MIPCandy

Medical Image Processing Training Framework

Role: Research Intern
Status: Active
Tech Stack:
PythonPyTorchMedical AIComputer Vision

MIPCandy: Accelerating Medical AI Research

During my internship at UTMIST (University of Toronto Machine Intelligence Student Team), Project Neura, I contribute to the development of MIPCandy, an open-source infrastructure framework designed to streamline medical image processing workflows.

The Challenge

Medical imaging research often requires significant engineering effort before researchers can focus on their core innovations.
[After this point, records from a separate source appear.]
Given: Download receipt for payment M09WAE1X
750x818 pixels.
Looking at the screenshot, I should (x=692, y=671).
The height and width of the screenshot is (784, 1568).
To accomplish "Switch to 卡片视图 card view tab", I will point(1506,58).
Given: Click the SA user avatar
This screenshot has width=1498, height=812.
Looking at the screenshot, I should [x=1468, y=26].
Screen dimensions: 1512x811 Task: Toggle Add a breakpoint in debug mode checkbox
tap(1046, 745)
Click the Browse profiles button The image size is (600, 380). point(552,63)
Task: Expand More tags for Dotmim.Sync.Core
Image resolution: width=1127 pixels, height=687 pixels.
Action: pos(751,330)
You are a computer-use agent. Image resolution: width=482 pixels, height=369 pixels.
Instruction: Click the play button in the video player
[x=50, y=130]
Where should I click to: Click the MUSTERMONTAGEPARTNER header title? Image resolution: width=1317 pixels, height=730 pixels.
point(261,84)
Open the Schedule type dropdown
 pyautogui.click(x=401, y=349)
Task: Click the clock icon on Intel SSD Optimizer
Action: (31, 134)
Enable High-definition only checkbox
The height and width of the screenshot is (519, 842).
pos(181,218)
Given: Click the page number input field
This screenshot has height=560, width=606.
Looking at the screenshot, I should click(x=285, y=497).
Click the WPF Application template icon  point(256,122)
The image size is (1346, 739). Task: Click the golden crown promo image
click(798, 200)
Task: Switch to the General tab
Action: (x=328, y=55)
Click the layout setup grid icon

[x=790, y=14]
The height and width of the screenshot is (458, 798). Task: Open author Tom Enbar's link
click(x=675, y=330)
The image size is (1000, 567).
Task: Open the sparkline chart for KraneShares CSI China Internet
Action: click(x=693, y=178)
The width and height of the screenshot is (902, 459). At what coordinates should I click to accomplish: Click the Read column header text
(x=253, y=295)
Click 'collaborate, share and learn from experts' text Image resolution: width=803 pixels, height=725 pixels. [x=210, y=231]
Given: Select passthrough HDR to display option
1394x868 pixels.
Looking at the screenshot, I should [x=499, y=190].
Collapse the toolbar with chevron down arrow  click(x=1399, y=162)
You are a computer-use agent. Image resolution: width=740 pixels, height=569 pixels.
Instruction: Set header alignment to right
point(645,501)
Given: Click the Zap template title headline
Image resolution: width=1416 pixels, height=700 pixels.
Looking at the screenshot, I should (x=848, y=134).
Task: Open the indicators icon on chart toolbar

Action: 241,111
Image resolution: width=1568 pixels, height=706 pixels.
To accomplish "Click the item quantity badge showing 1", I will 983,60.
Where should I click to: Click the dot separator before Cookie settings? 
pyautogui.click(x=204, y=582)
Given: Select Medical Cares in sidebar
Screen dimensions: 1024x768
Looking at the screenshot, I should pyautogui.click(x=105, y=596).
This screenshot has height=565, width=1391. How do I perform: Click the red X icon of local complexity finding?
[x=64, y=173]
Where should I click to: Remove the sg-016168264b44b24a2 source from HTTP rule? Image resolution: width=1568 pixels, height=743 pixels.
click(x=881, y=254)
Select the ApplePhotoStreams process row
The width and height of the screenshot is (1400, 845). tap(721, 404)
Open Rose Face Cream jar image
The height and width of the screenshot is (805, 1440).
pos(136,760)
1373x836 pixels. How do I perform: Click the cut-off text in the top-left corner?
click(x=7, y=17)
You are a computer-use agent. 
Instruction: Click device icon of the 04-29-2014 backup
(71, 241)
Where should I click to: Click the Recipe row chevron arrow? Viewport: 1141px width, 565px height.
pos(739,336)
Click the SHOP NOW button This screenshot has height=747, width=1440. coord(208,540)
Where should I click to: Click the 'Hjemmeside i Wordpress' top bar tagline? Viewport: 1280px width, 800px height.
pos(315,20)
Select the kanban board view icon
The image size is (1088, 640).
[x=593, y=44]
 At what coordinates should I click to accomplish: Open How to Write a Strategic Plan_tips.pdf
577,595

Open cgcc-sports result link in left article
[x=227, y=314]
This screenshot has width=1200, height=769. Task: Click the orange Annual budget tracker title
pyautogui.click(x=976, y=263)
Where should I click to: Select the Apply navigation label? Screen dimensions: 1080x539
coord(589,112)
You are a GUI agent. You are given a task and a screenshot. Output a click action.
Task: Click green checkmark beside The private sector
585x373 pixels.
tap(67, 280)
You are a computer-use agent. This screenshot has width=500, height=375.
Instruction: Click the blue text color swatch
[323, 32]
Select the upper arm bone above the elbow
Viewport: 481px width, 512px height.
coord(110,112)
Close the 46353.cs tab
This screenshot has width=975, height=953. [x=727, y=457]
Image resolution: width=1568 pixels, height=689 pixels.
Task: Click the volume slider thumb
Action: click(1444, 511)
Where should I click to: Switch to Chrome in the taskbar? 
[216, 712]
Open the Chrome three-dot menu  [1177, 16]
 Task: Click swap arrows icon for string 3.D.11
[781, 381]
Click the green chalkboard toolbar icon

Setting up training pipelines, integrating evaluation metrics, and managing experiment tracking can take weeks of development time.

What is MIPCandy?

MIPCandy is a PyTorch-based framework that enables researchers to "build a complete experiment pipeline for your medical imaging model in 10 seconds." The framework provides out-of-the-box integration of neural network architectures with their corresponding training, inference, and evaluation pipelines.

Key Features

  • Pre-integrated Architectures: Support for state-of-the-art medical imaging models including UNet, UNetR, UNet++, and MedNeXt
  • Flexible Training System: Configurable presets for different medical imaging tasks
  • Advanced Data Processing: Comprehensive data preprocessing and augmentation pipelines
  • Random Patch Support: Efficient handling of large medical images through intelligent patch sampling
  • Dashboard Integration: Seamless integration with Notion, WandB, and TensorBoard for experiment tracking

My Contributions

As a research intern, I focus on several critical components of the framework:

  • Developing model adapters for various segmentation architectures (UNet, UNetR, UNet++, MedNeXt)
  • Implementing training presets for different medical imaging modalities
  • Building robust data processing pipelines
  • Adding random patch sampling support for efficient training on high-resolution medical images

Impact

MIPCandy supports multiple medical imaging tasks including classification, segmentation, and detection across various modalities such as MRI and CT scans. By reducing the engineering overhead, the framework allows researchers to focus on advancing medical AI rather than rebuilding infrastructure.

This project represents an important step in democratizing medical AI research, making it more accessible to researchers and accelerating the development of diagnostic tools that can improve patient outcomes.